__Excerto para leitura__

Fatu Banora nasceu na Guiné-Bissau há 22 anos e veio viver para Portugal aos 8. Hoje, é estudante de Psicologia no ISPA – Instituto Universitário e, em outubro de 2022, recebeu o Prémio António Brandão de Vasconcelos – galardão atribuído pelo IPAV para apoiar a educação superior de jovens integrados na Academia de Líderes Ubuntu. Em entrevista à FORUM, Fatu aborda a importância da sua participação neste programa, recordando algumas das fases da sua vida e algumas das marcas que são, ainda hoje, difíceis de apagar. 
 


 
Quando entrou a Academia de Líderes Ubuntu na tua vida?
 

Em 2017, fui à Guiné-Bissau e quando voltei de férias entrei na Associação de Estudantes da Guiné-Bissau em Lisboa. E ali continuei a crescer, a aprender, a ter pessoas ao meu lado que estavam na mesma onda. Nesse período, apareceu a Academia de Líderes Ubuntu. Decidi participar e foi a melhor decisão que podia ter tomado naquela altura na minha vida.

 


Porquê? Que impacto teve em ti?

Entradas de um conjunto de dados
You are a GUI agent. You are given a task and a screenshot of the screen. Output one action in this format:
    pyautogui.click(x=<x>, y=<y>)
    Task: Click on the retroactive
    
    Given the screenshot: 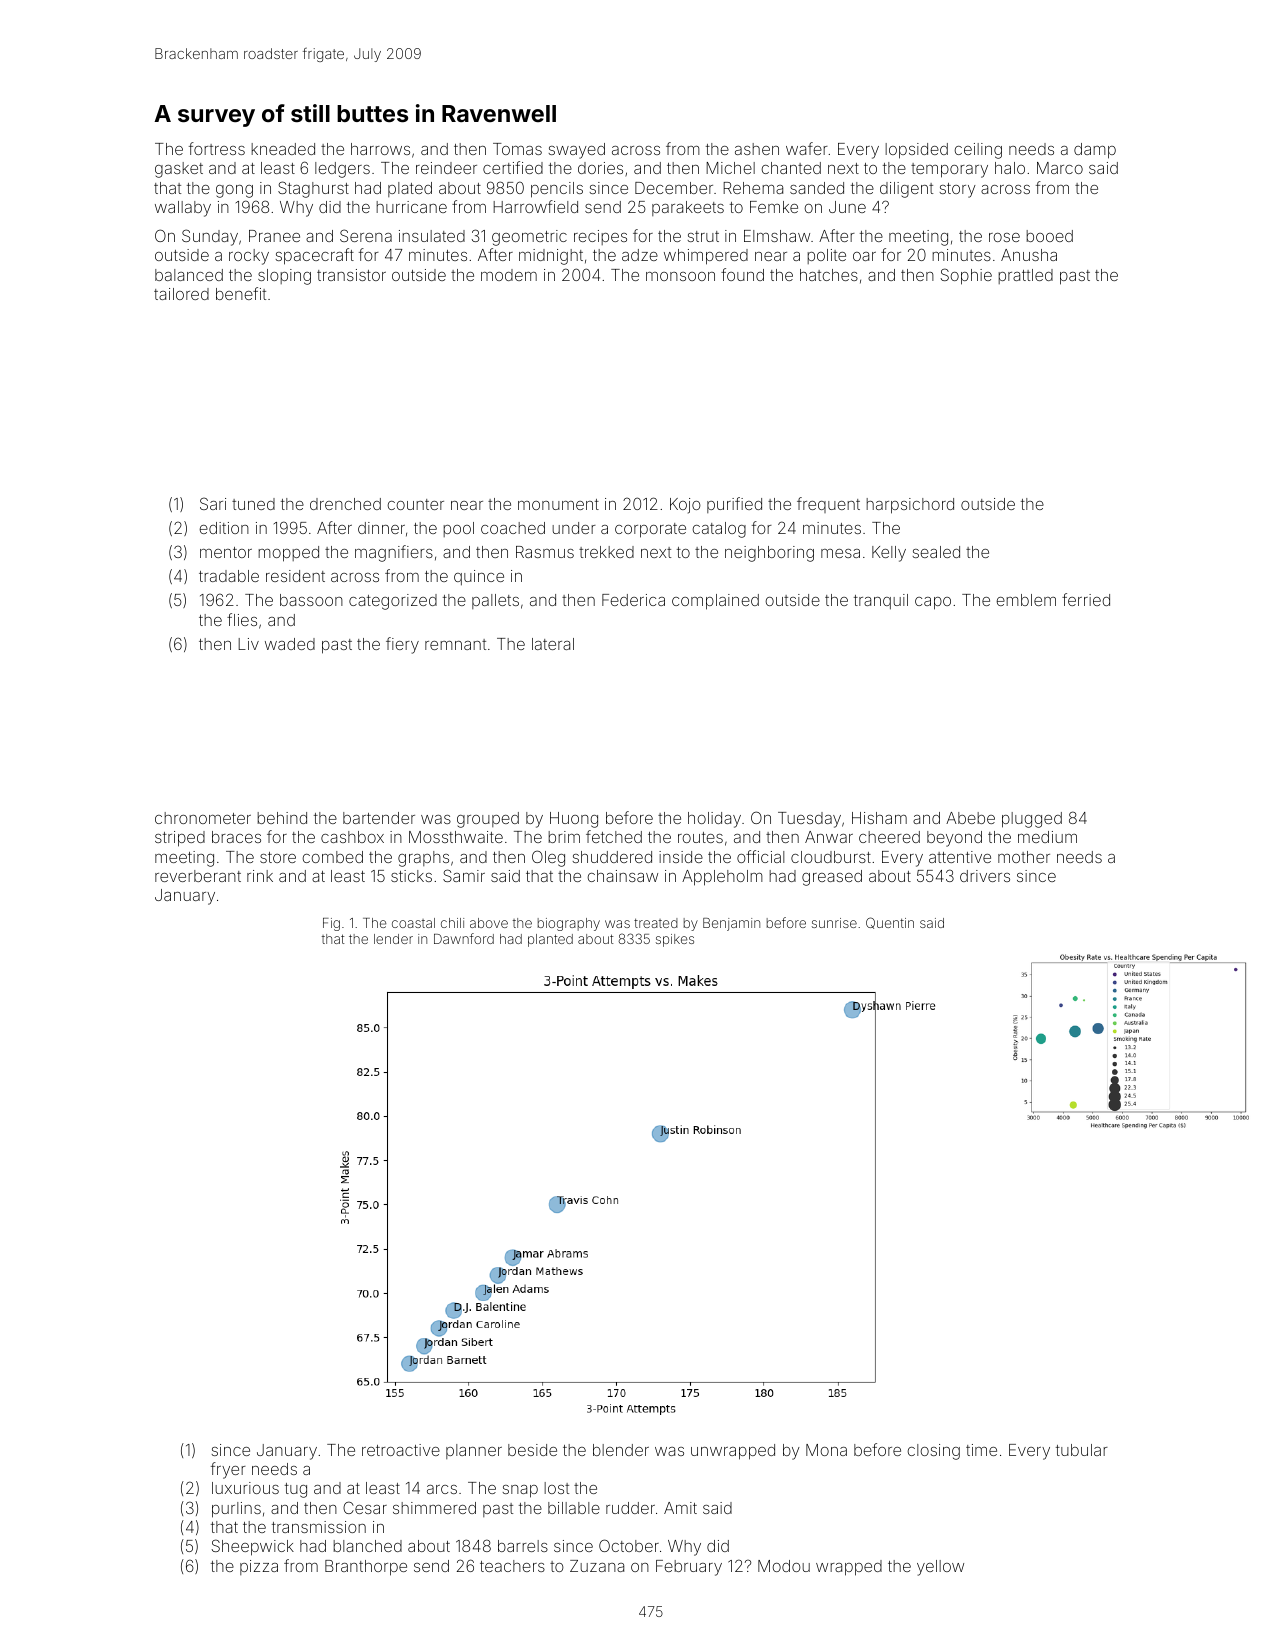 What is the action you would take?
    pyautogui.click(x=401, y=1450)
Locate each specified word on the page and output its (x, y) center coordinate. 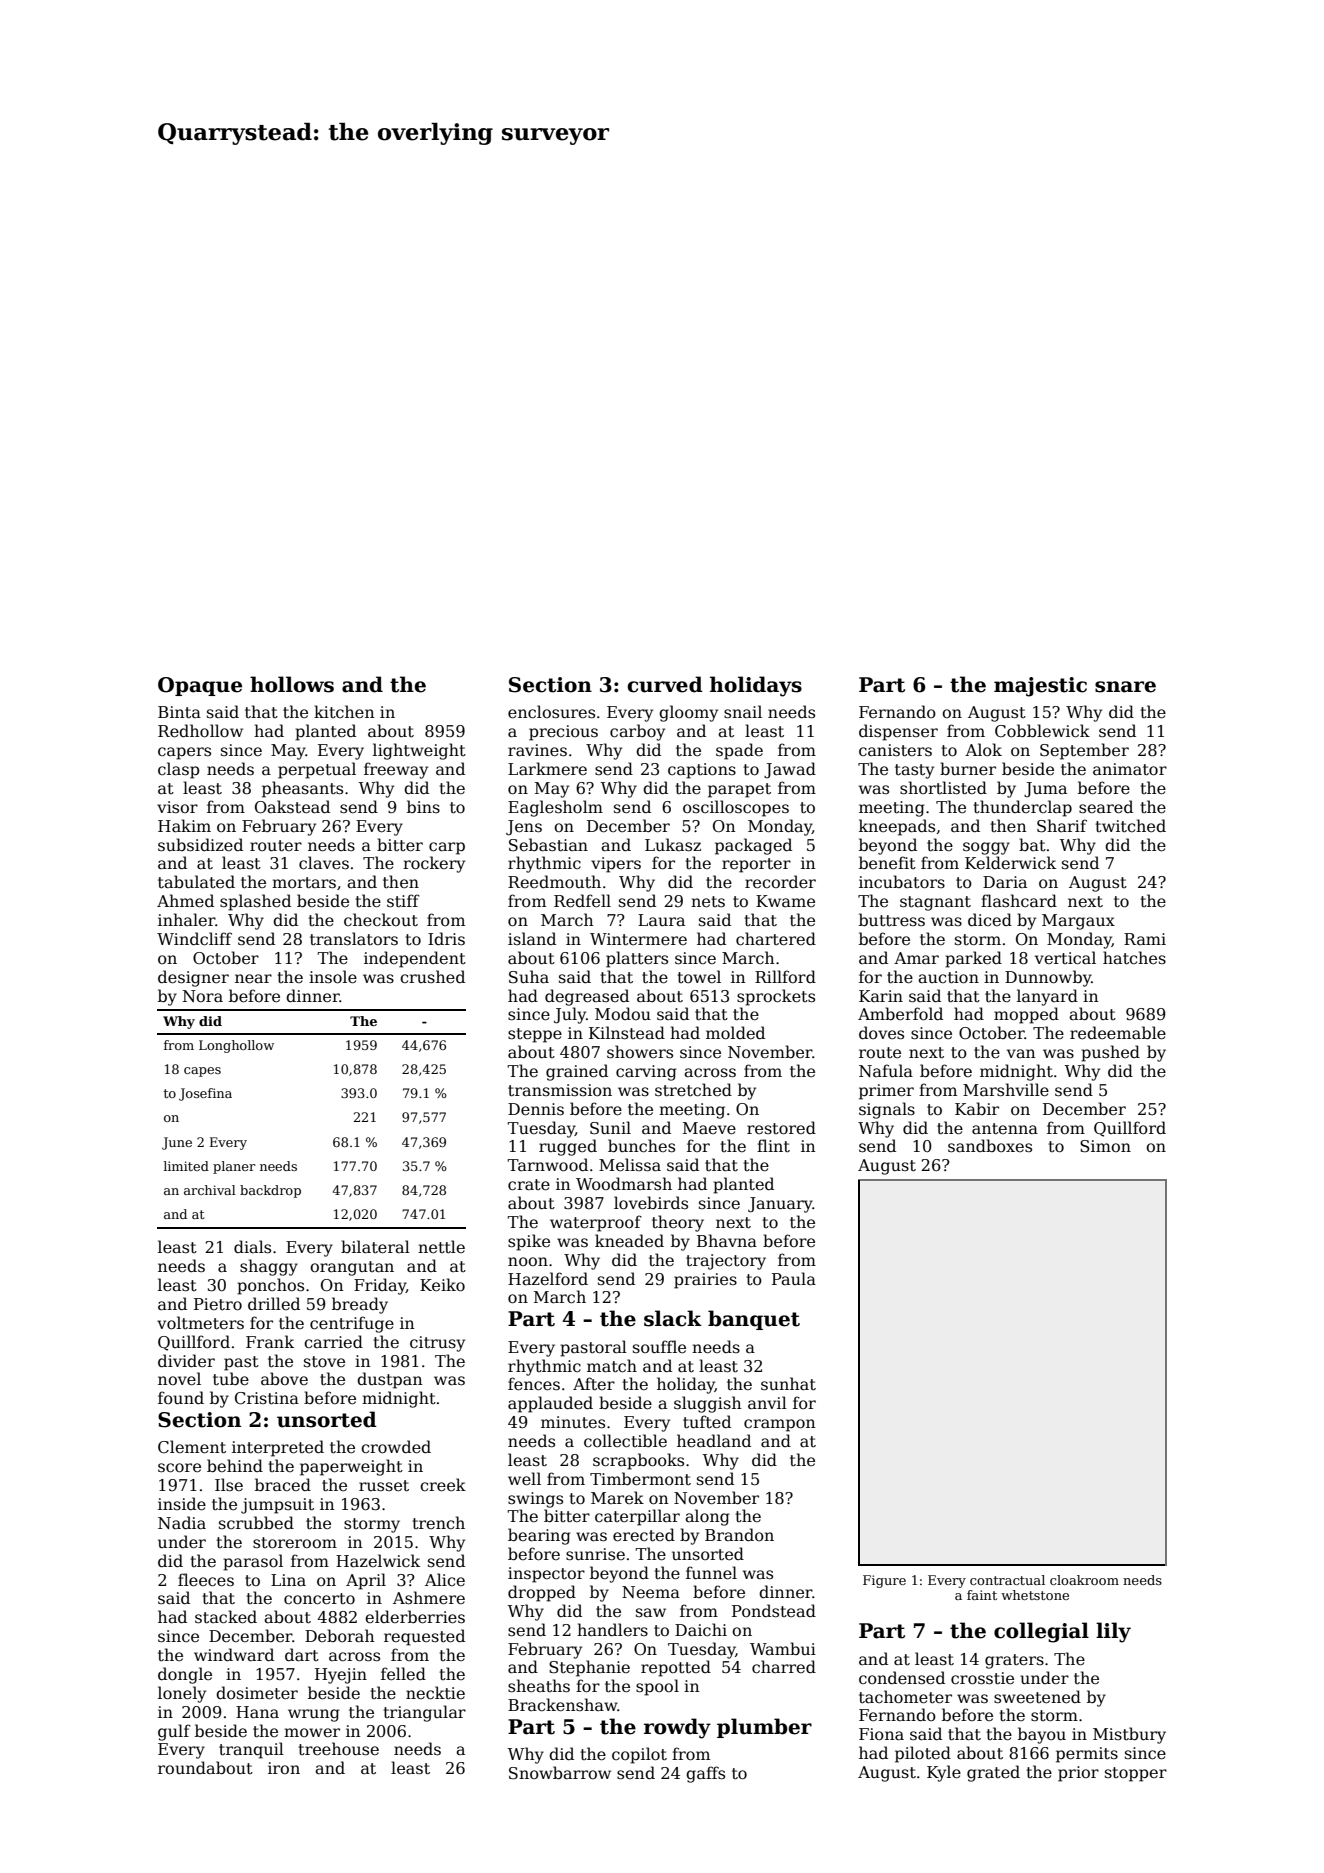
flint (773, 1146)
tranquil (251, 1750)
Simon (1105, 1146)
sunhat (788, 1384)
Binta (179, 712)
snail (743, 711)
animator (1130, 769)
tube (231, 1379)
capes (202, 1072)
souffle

__Requisitos das tarefas__
• a. Traduza para inglês esta frase da entrevista a Fatu Banora: "Decidi participar e foi a melhor decisão que podia ter tomado naquela altura na minha vida."
• b. Responda a estas perguntas com base na entrevista a Fatu Banora:
(i) Em que país nasceu Fatu Banora?
(ii) Que curso frequenta e em que instituição?
(iii) Em que ano foi à Guiné-Bissau antes de entrar na Associação de Estudantes da Guiné-Bissau em Lisboa?
• c. Por favor, dê continuidade à entrevista a Fatu Banora a partir da última pergunta, "Porquê? Que impacto teve em ti?".

__Respostas às tarefas__
• a. I decided to take part, and it was the best decision I could have made at that point in my life.

• b.
(i) Na Guiné-Bissau.
(ii) Psicologia, no ISPA – Instituto Universitário.
(iii) Em 2017.

• c.
A Academia veio ajudar e dar ferramentas. Num primeiro passo, ajudar a compreender-me e a começar a dar respostas a questões que estavam muito mal resolvidas. A Academia permitiu-me fazer as pazes com a minha história e perceber qual era a origem da minha revolta. Por outro lado, teve impacto na minha autoestima, porque comecei a olhar para mim e a perceber que sou capaz. Foi aí que comecei a saber olhar mais para os outros também. A Academia foi a base dessa transformação e, ainda agora, estou a sentir o impacto. 


Decidiste prosseguir estudos no ensino superior, optando pela licenciatura em Psicologia. Quando percebeste que era essa a opção que mais te interessava?
 

Passei por várias ideias, mas, entre todas, a Psicologia foi aquela que me chamou mais a atenção, por se ligar ao que quero que seja a minha missão – poder dar respostas às pessoas, ajudar as pessoas a encontrar respostas para si. Isto porque eu sei o impacto que nasce de não conseguirmos encontrar as respostas certas para as várias emoções que sentimos. 

  

 


E o prémio António Brandão de Vasconcelos veio ajudar-te?
 

Muito. Veio tirar um peso enorme, que seria estar a trabalhar e a estudar ao mesmo tempo, para pagar as despesas no Ensino Superior. Para mim, este prémio é também um voto de confiança. Se já era um desafio conseguir ter os melhores resultados possíveis por mim, agora, com esta responsabilidade acrescida, terei o cuidado de dar o meu melhor, para que quem confiou em mim se possa orgulhar de me ter ajudado. 


Como foi o teu percurso antes de vires para Portugal?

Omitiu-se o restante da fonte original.